CHALLENGE: Write out the rows below word for word, starting at the line that contains "The height and" and continuing through the last row, with both ends included. Leave the pictures out of your copy.

(Rows for finding displayed items)
▬▬▬▬▬▬
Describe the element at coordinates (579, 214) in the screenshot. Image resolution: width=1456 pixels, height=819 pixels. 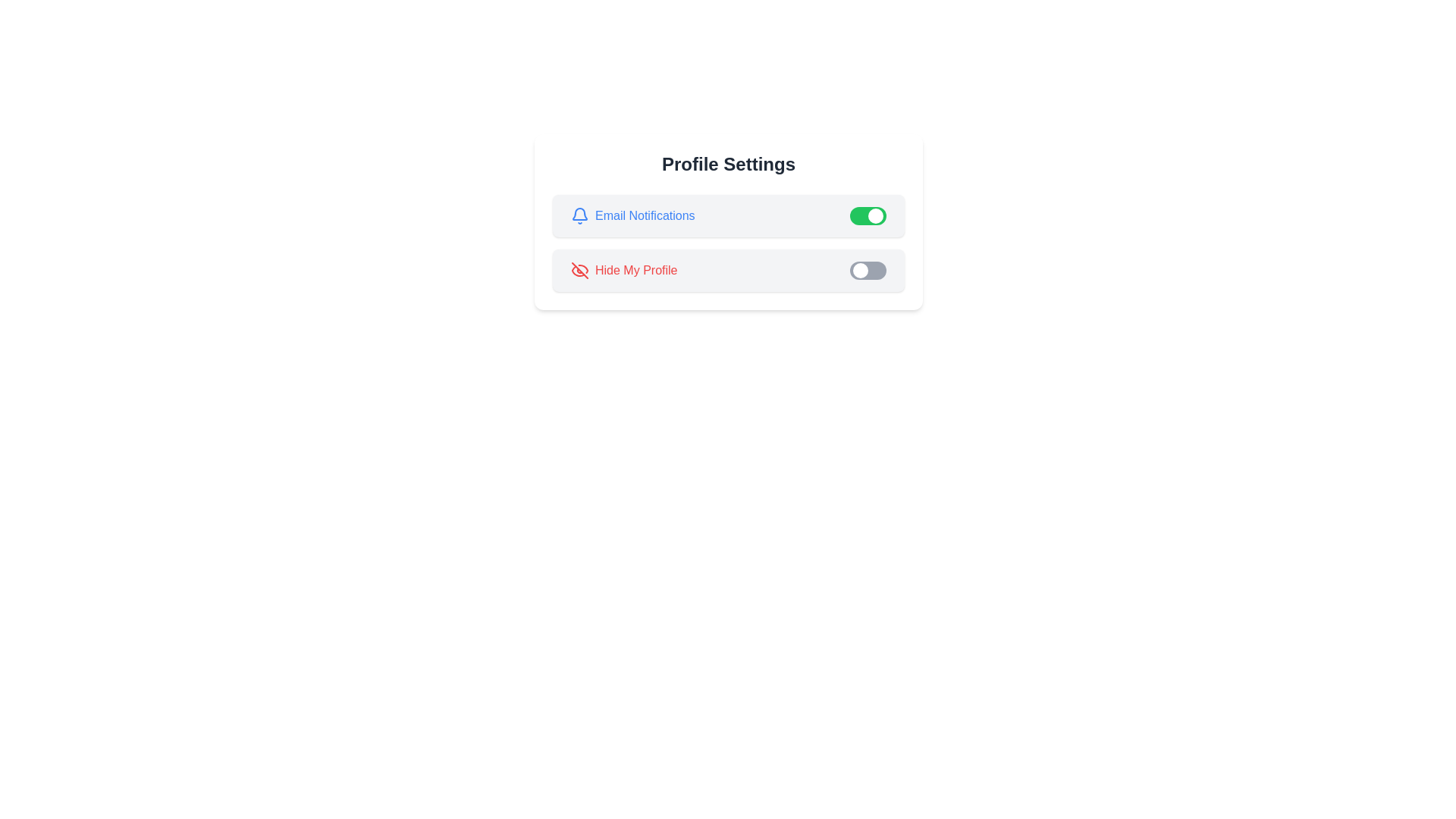
I see `bell-shaped SVG icon element located in the 'Profile Settings' section of the user interface` at that location.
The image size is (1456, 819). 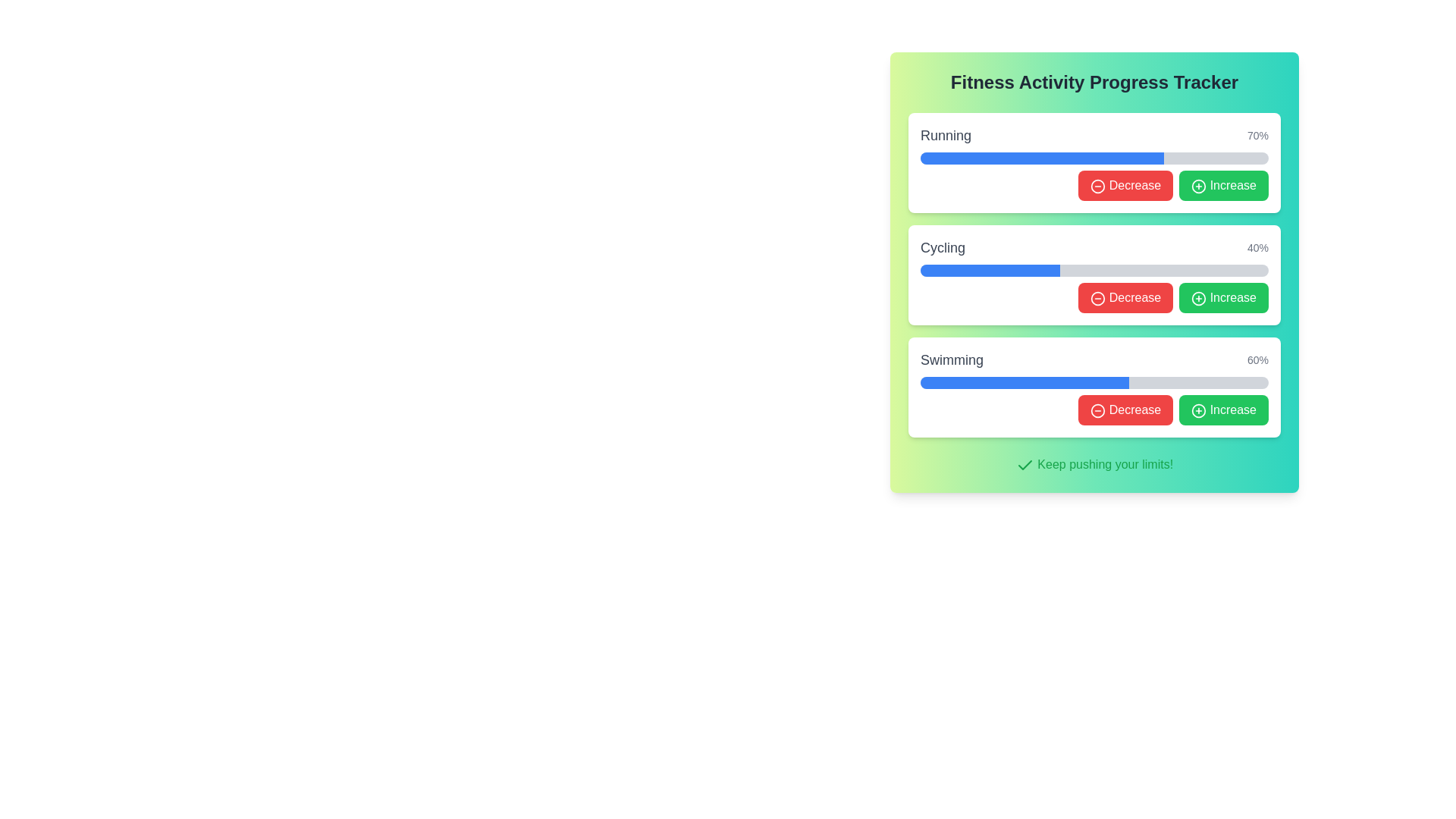 What do you see at coordinates (1098, 298) in the screenshot?
I see `the 'Decrease' button icon located to the right of the 'Cycling' progress bar, which symbolizes a decrease action` at bounding box center [1098, 298].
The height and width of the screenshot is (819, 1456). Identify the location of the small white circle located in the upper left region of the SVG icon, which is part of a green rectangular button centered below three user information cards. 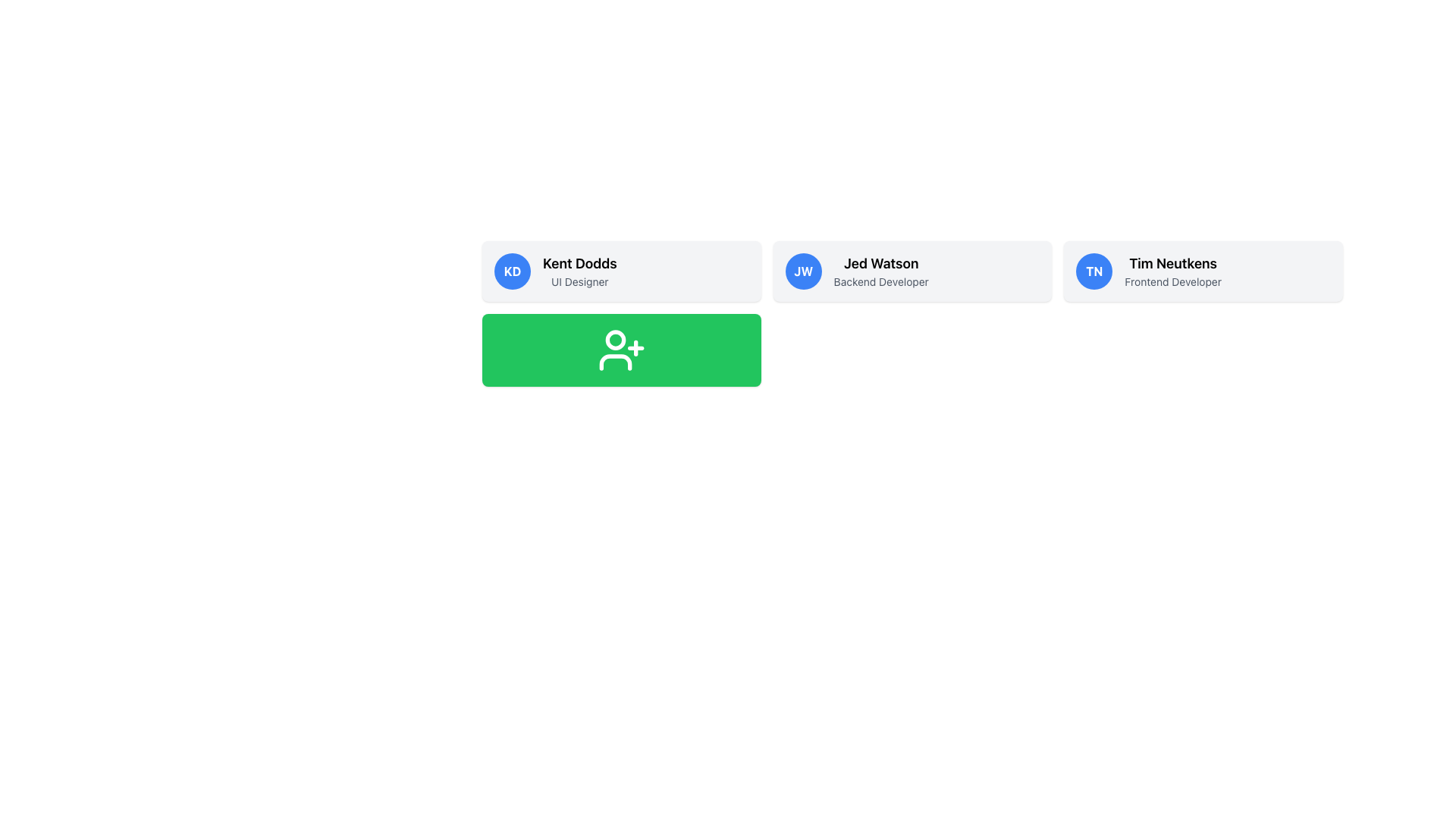
(615, 339).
▬▬▬▬▬▬
RESPONSE TO THIS TASK:
The height and width of the screenshot is (819, 1456). Identify the location of the small white circle located in the upper left region of the SVG icon, which is part of a green rectangular button centered below three user information cards. 
(615, 339).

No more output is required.